A partir de ce 1er mai 2026, la Chine applique un régime de zéro droit de douane sur les produits en provenance de 53 pays africains dont la Guinée et qui ont des relations diplomatiques avec elle. La mesure, annoncée lors du sommet de l’Union africaine en février à Addis-Abeba, exclut l’Eswatini et doit rester en vigueur jusqu’en avril 2028.
Pékin accompagne cette décision de dispositifs destinés à faciliter l’accès des exportations africaines à son marché.
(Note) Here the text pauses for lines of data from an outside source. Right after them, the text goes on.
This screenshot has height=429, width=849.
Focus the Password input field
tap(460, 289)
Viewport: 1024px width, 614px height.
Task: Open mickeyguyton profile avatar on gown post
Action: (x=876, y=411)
Les pays concernés ne sont pas tenus d’accorder un traitement réciproque.
Selon de nombreux observateurs, cette ouverture devrait soutenir les exportations africaines, notamment celles de matières premières et de produits agricoles, en améliorant leur compétitivité. Elle pourrait aussi atténuer le déséquilibre commercial entre les deux partenaires.
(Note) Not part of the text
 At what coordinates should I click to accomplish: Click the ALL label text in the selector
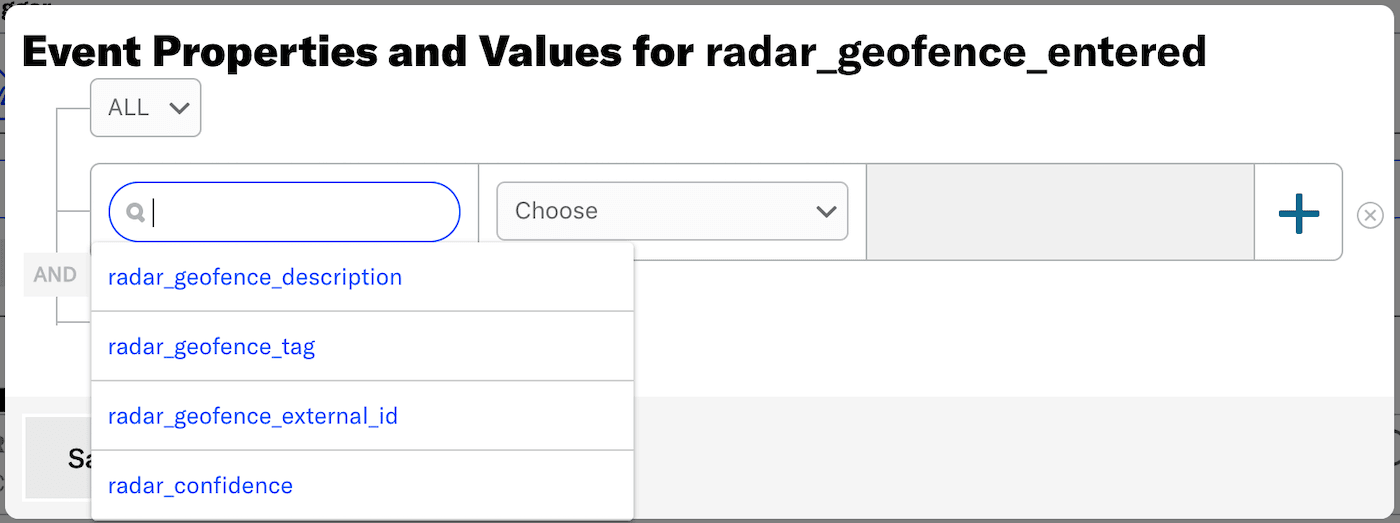pyautogui.click(x=128, y=108)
Mais les effets restent incertains. En 2025, les échanges sino-africains ont atteint 348 milliards de dollars. Les exportations chinoises ont progressé plus rapidement que celles de l’Afrique, creusant un excédent de plus de 100 milliards de dollars en faveur de Pékin. La tendance se poursuit début 2026, avec une hausse plus marquée des ventes chinoises.
La structure des échanges limite l’impact de la mesure. L’Afrique exporte majoritairement des ressources peu transformées minerais, hydrocarbures, produits agricoles tandis qu’elle importe des biens manufacturés à plus forte valeur ajoutée.
Pour la Chine, la suppression des droits de douane présente plusieurs avantages. Elle renforce son rôle de premier partenaire commercial du continent, sécurise ses approvisionnements en ressources naturelles et soutient la compétitivité de ses entreprises. Elle s’inscrit aussi dans un contexte de rivalité économique avec les États-Unis.
L’accès élargi au marché chinois offre donc des débouchés supplémentaires, mais ne modifie pas à lui seul la position de l’Afrique dans les échanges internationaux. La montée en gamme des exportations reste un enjeu central pour les économies du continent.